WISQ (Women in Surgery Questionnaire): A Glimpse at the Caribbean Perspective
Calderon C, Maraj A, Roopnarine C and Crichlow J
Objective: This is a social research endeavour enquiring into the experiences and careers of women in surgery working in the Caribbean. It aims to assess the personal and professional fulfilment of women in the surgical specialty. This is critical to enhancing set patterns and highlighting areas requiring improvement.
Design: A 35- point questionnaire was distributed to seven (7) tertiary health care facilities in three (3) Caribbean countries. Study population inclusion criteria were all females in a post-graduate surgical programme, and all female registrars and consultants in the surgery department. Nine (9) surgical specialties were included.

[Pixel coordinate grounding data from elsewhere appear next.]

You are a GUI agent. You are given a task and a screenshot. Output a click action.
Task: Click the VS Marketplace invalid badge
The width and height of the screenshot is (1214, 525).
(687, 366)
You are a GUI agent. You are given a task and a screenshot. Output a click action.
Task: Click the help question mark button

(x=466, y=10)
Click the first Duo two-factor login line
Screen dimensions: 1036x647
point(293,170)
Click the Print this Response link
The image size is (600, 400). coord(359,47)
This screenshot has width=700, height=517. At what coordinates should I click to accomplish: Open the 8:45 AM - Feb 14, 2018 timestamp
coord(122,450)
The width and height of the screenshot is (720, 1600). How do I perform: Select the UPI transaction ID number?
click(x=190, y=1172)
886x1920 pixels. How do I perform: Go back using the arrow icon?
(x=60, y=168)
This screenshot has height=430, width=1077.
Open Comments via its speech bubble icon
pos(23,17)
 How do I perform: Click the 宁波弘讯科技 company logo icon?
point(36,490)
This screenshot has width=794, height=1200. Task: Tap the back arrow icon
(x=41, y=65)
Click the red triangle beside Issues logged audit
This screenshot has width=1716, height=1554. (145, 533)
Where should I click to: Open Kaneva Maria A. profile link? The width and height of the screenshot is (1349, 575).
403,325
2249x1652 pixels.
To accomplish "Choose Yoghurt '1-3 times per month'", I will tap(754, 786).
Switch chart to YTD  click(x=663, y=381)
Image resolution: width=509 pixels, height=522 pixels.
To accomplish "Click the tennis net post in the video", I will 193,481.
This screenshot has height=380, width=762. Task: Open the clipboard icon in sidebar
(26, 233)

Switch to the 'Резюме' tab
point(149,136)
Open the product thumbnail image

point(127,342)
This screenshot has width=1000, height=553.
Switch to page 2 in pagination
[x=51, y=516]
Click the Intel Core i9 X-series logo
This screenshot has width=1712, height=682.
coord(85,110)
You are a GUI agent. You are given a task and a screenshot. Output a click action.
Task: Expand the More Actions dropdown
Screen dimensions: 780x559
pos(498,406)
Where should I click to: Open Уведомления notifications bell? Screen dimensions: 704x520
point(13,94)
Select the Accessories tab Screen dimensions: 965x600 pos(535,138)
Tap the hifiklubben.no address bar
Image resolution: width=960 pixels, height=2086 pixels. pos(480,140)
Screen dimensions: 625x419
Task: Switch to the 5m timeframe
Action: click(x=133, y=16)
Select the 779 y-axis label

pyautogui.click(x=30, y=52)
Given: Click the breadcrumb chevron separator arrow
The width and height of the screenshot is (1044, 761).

Results: Out of the seventy-six (76) questionnaires delivered, seventy (70) of these were returned for analysis, averaging a ninety-two percent (92%) return. Analysis of this study population depicted a mean age of 37 years (SD 8.96), and the majority of physicians held registrar job roles, approximately forty- three percent (43%). Based on the 7-point Likert scale, job satisfaction was viewed positively (mean score [SD], 5.5 [1.5]), but personal satisfaction showed a general shift towards a less favourable stance (mean score [SD], 4.4 [1.89]). Over seventy percent (70%) indicated that they had no active mentor relationships, strongly contrasting with the sixty-one (61) respondents (88%), who declared that this would be beneficial to career advancement.
Conclusion: The glass ceiling has been mentioned several times when speaking about women in the surgical discipline worldwide. It is still a challenge in the 21st century in attempting to bridge the male-female imbalance in the workforce. However, active mentor relationships and the presence of positive female role-models, help attenuate this.